6. "Whom I love the most": that is, whom I love more than all creatures. This is true of the soul when nothing can make it afraid to do and suffer all things in His service. And when the soul can also truly say that which follows, it is a sign that it loves Him above all things:

"Tell Him I languish, suffer, and die."

7. Here the soul speaks of three things that distress it: namely, languor, suffering, and death; for the soul that truly loves God with a love in some degree perfect, suffers in three ways in His absence, in its three powers ordinarily -- the understanding, the will, and the memory. In the understanding it languishes because it does not see God, Who is the salvation of it, as the Psalmist says: "I am your salvation."[50] In the will it suffers, because it possesses not God, Who is its comfort and delight, as David also says: "You shall make them drink of the torrent of Your pleasure."[51] In the memory it dies, because it remembers its privation of all the blessings of the understanding, which are the vision of God, and of the delights of the will, which are the fruition of Him, and that it is very possible also that it may lose Him for ever, because of the dangers and chances of this life. In the memory, therefore, the soul labors under a sensation like that of death, because it sees itself without the certain and perfect fruition of God, Who is the life of the soul, as Moses says: "He is your life."[52]

8. Jeremiah also, in the Lamentations, speaks of these three things, praying to God, and saying: "Remember my poverty . . . the wormwood and the gall."[53] Poverty relates to the understanding, to which appertain the riches of the knowledge of the Son of God, "in whom all the treasures of wisdom and knowledge are hid."[54] The wormwood, which is a most bitter herb, relates to the will, to which appertains the sweetness of the fruition of God, deprived of which it abides in bitterness. We learn in the Revelation that bitterness appertains spiritually to the will, for the angel said to St. John: "Take the book and eat it up; and it shall make your belly bitter."[55] Here the belly signifies the will. The gall relates not only to the memory, but also to all the powers and faculties of the soul, for it signifies the death thereof, as we learn from Moses speaking of the damned: "Their wine is the gall of dragons, and the venom of asps, which is incurable."[56] This signifies the loss of God, which is the death of the soul.

....

Task description
In the text above on the soul's three powers, what does the wormwood relate to?

Records
....

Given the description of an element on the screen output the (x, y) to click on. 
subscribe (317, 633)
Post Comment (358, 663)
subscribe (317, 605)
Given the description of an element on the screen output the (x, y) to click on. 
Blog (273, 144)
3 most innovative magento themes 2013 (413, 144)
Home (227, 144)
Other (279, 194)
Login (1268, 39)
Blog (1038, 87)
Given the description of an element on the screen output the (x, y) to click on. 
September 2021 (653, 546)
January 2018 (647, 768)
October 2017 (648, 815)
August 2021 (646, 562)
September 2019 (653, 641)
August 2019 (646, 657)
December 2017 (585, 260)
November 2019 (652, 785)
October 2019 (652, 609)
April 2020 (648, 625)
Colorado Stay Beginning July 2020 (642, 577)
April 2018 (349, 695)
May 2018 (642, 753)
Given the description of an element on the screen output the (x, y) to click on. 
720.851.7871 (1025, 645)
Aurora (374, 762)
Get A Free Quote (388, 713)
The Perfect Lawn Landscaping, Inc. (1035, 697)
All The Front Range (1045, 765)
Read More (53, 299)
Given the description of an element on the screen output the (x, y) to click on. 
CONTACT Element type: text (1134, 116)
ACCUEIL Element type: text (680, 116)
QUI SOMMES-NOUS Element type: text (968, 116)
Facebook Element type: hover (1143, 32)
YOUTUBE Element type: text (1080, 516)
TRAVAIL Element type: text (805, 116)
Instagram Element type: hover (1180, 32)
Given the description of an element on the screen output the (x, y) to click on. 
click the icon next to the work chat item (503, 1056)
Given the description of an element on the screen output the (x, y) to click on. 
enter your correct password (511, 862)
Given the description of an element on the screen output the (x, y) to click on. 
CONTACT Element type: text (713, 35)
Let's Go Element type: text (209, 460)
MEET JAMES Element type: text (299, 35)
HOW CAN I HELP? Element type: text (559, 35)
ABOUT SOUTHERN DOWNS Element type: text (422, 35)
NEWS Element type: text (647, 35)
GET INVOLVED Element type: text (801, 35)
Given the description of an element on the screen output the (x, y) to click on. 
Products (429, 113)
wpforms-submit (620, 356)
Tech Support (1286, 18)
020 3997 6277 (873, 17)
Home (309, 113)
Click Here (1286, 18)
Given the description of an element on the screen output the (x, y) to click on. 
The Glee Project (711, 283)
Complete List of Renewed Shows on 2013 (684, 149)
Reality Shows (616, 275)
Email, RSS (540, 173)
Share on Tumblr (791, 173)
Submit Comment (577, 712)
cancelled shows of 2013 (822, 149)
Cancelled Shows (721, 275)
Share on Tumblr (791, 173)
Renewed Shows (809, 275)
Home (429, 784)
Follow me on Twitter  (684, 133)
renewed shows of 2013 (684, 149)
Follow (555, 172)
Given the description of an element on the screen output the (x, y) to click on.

....

Task solution
The will.